Untungnya aku tidak memecahkan beberapa vas bunga Lily ku.
Setelah pendaratan tidak elegant itu, aku berlari menuju pintu, sungguh sangat sial karena kamarku yang sangat luas membuatku harus berlari lebih cepat agar segera sampai di pintu putih besar itu.
Walau sebenarnya aku tinggal menarik bel, dan para pelayan dengan setia akan masuk membantuku. Setidaknya bantuan mereka tidak membuatku sendirian didalam kamar dengan cermin yang terasa mengerikan itu.
Kurasa, kesialanku tidak berhenti sampai didepan pintu kamarku saja. Rumahku yang besar layaknya kastil istana itu membuatku nyaris ingin menjerit. Atau lebih baik aku melompat hingga sampai lebih cepat dibawah.
Tentu saja aku tidak akan menggunakan pemikiran bodohku itu.
"My Lady, anda butuh bantuan?"
Aku menoleh dan hampir terjungkal kebelakang karena terkejut, "Astaga, kau mengejutkanku."
Ia tersenyum penuh penyesalan, "Maaf, My Lady. Anda sudah ditunggu diruang makan. Apakah anda ingin membersihkan diri dulu? Saya bisa memanggilkan pelayan untuk membantu anda."
Aku mengangkat tanganku, "Tak perlu, aku akan segera turun."
Ibuku, Lady Clarence Lancaster tampak kesal melihatku yang belum bersiap siap. Aku merasa bukanlah seorang Lady dengan kebiasaan burukku, suka berteriak dan terlambat melakukan apapun yang seharusnya pertama kali aku lakukan.
Untungnya ayahku tidak begitu suka mencampuri urusanku. Bukan, maksudku, ia tidak banyak bicara tentang urusanku tapi langsung mengeluarkan tindakan yang membuatku merasa seperti di lemparkan kedalam lahar panas. Spontan dan tak jarang memalukan.
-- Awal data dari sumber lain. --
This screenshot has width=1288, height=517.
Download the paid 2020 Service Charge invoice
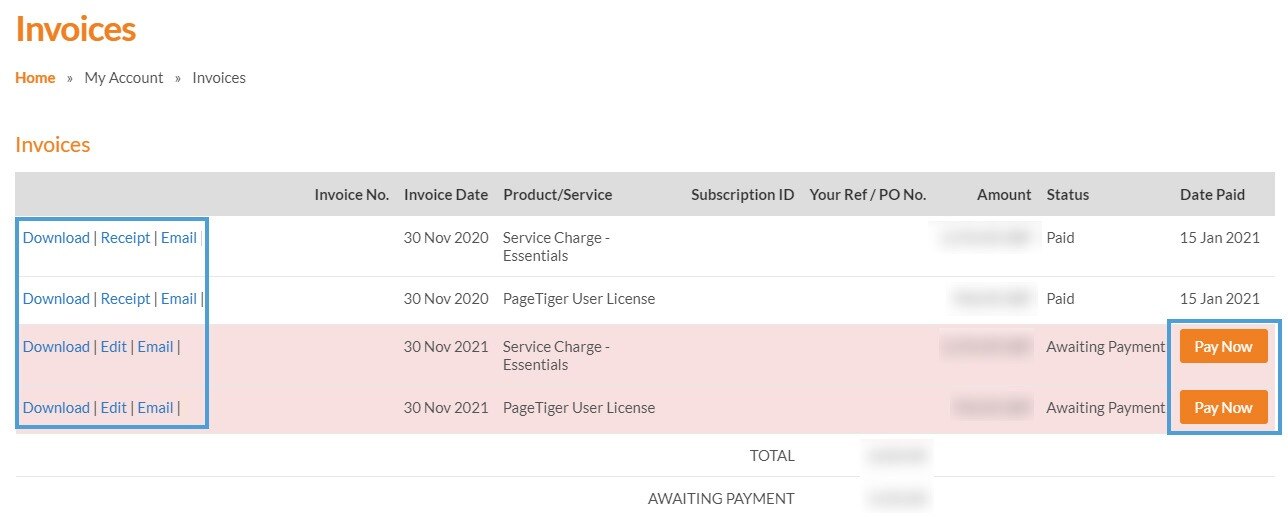pyautogui.click(x=56, y=238)
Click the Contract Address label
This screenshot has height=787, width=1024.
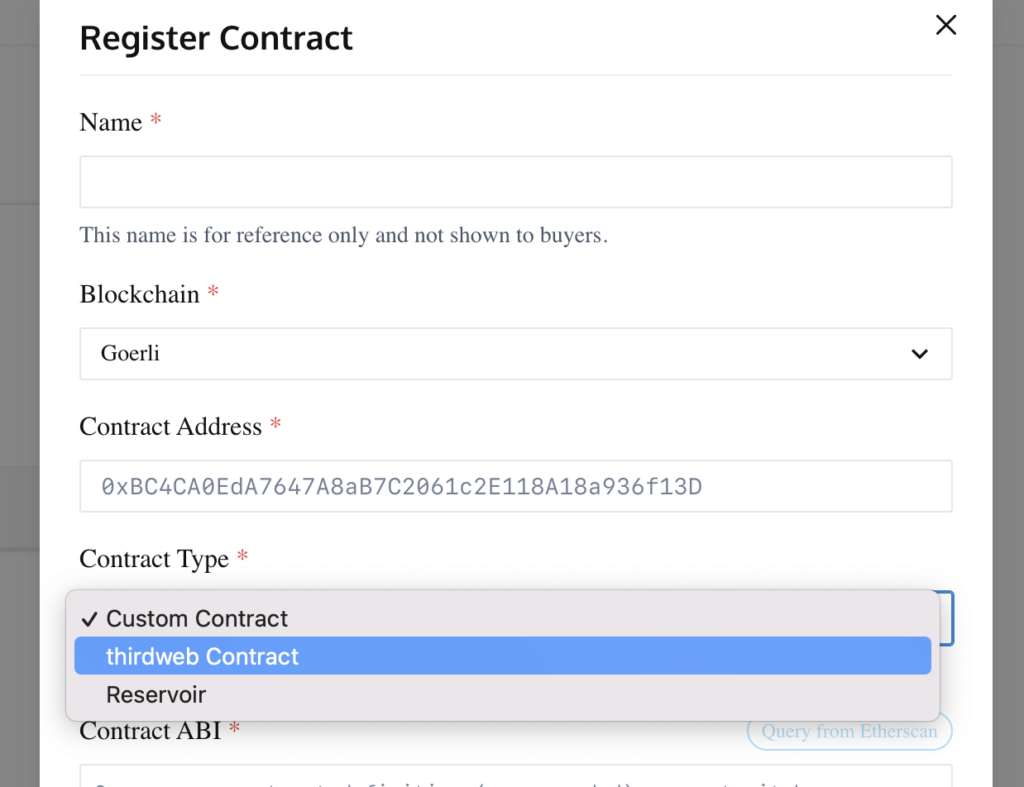pyautogui.click(x=170, y=427)
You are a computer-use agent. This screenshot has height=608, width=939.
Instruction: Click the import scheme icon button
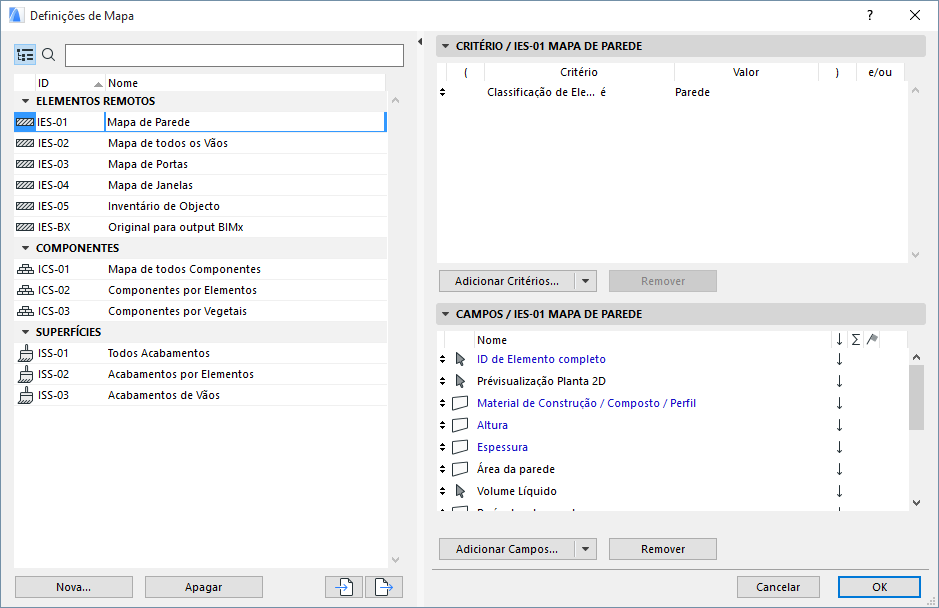[344, 587]
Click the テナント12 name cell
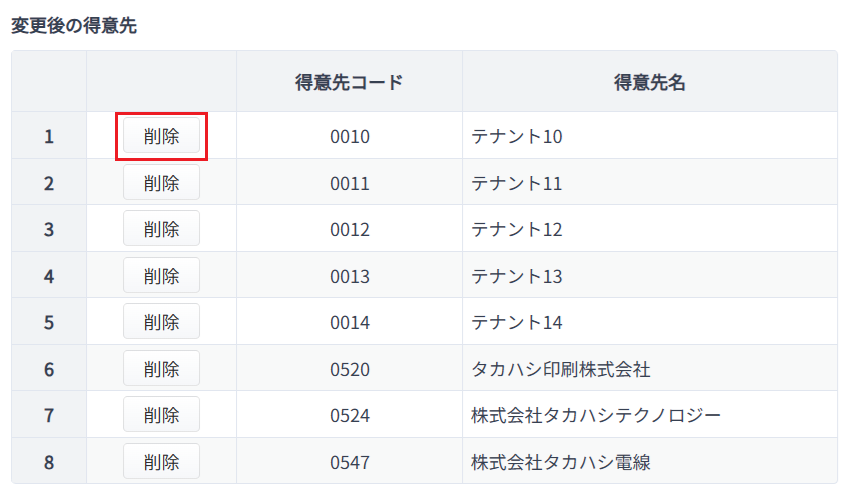Screen dimensions: 845x498 [x=649, y=229]
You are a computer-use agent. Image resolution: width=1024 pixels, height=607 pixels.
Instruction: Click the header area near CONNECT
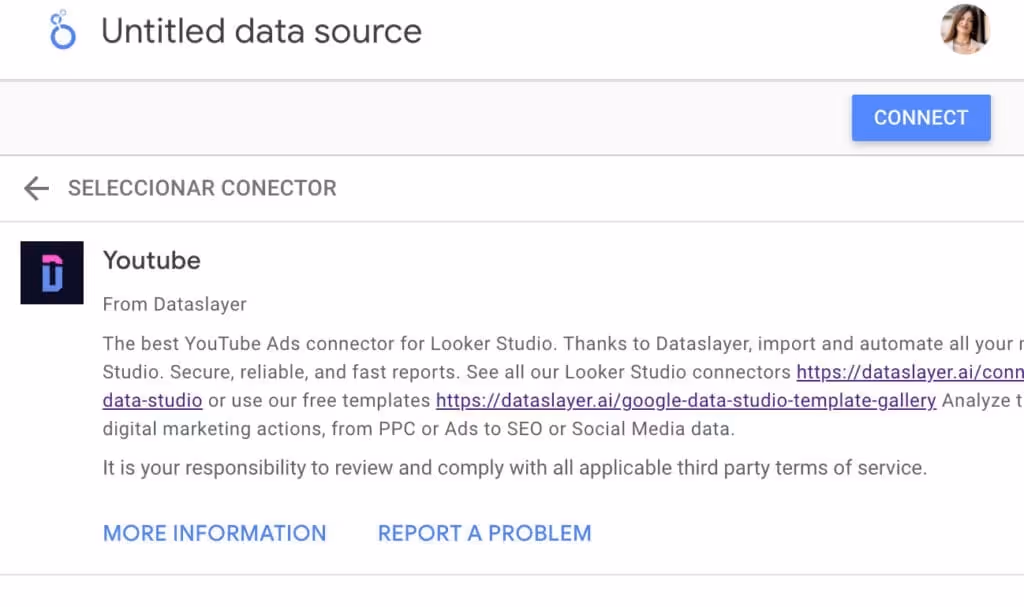[920, 117]
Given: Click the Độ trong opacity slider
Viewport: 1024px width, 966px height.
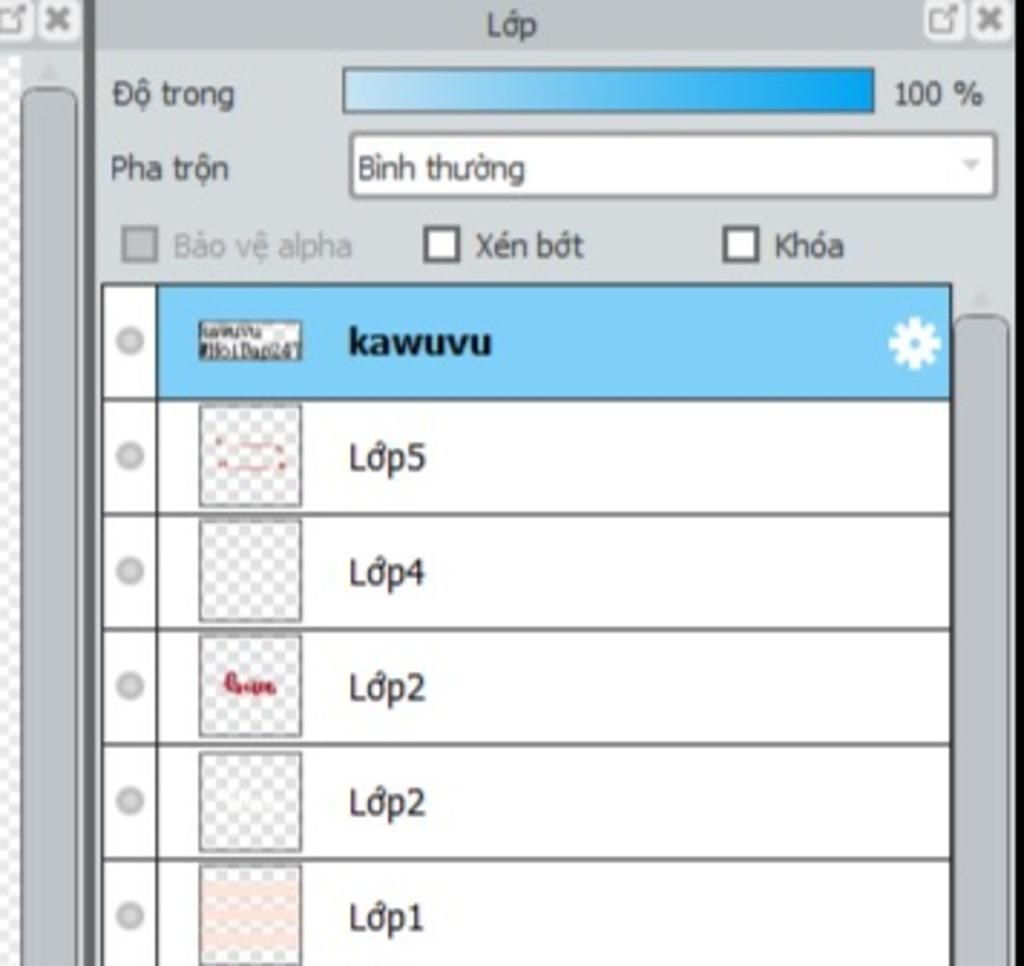Looking at the screenshot, I should 608,91.
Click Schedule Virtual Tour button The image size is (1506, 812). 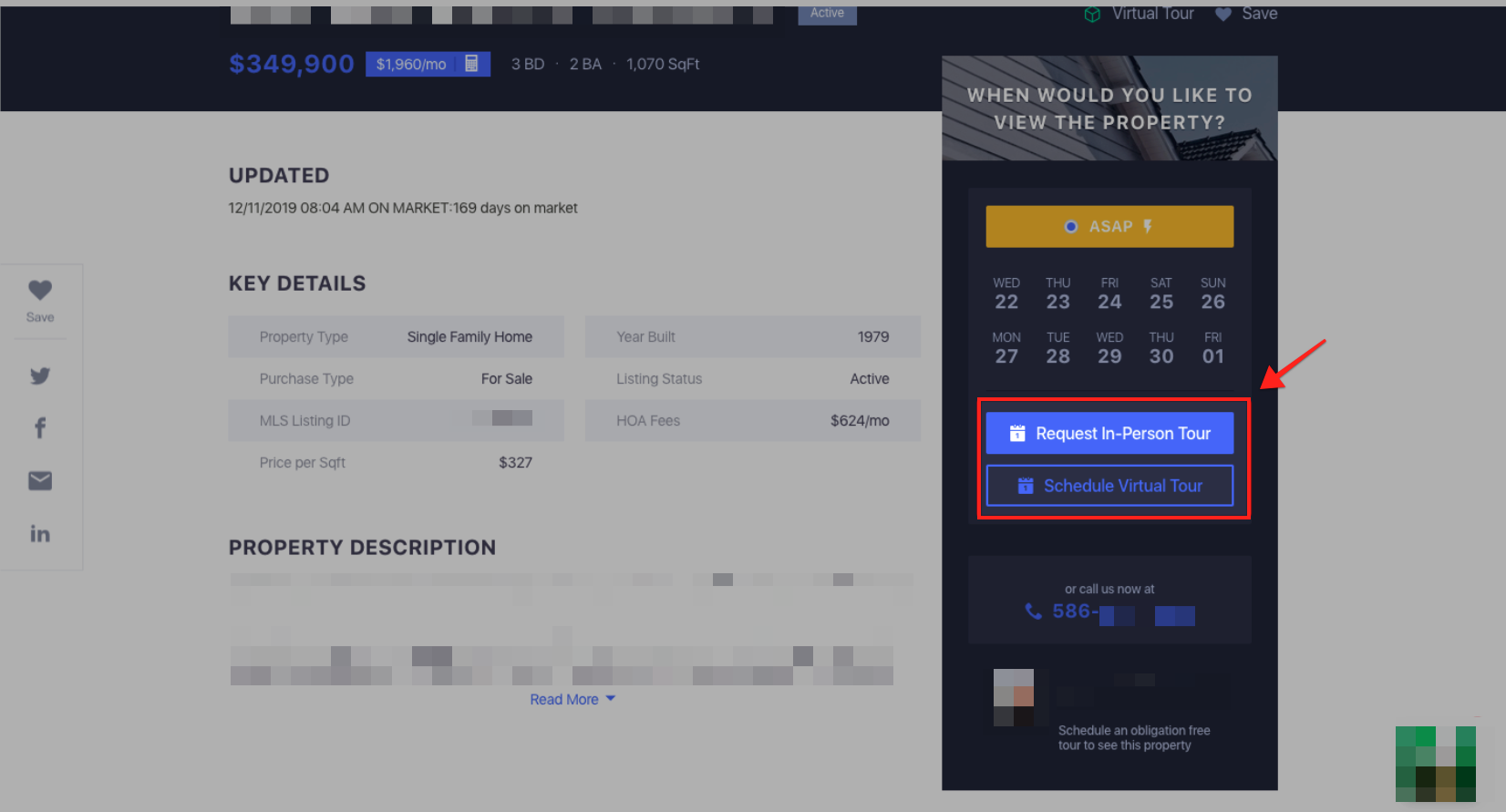click(1109, 486)
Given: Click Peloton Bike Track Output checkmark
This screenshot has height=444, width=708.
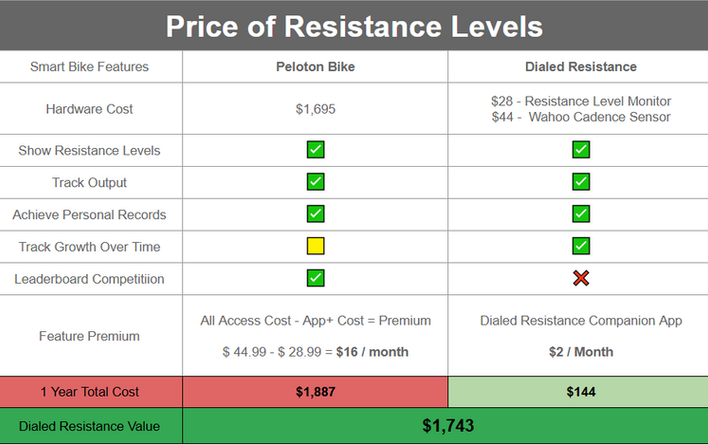Looking at the screenshot, I should (x=315, y=183).
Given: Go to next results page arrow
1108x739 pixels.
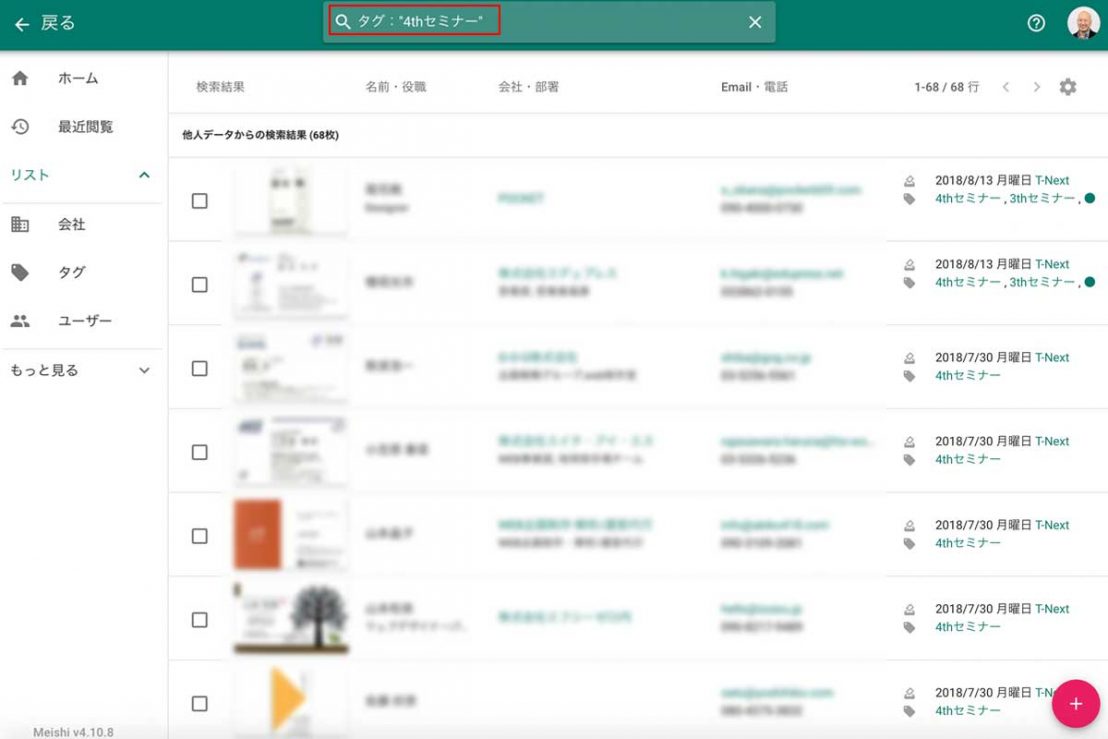Looking at the screenshot, I should click(1037, 87).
"Kau adalah bangsawan, Lady Cara Lancaster, bersikaplah layaknya bangsawan. Abad boleh berganti, tapi tata cara kelakuan kita, tetaplah sama. Jangan kau mengikuti perubahan yang buruk itu. Bangun siang hari merupakan salah satunya." tekan Lady Clarence.
"Untungnya aroma bunga Lily kesayanganmu itu dapat menyamarkan kebiasaan burukmu."
"Ku rasa, berbicara disaat makan termasuk melanggar peraturan, Lady Clarence." kataku angkuh.
Setidaknya aku masih bisa bersifat angkuh seperti bangsawan, karena selain itu, aku rasa nilai kebangsawananku sangatlah jauh dari kata seorang Lady.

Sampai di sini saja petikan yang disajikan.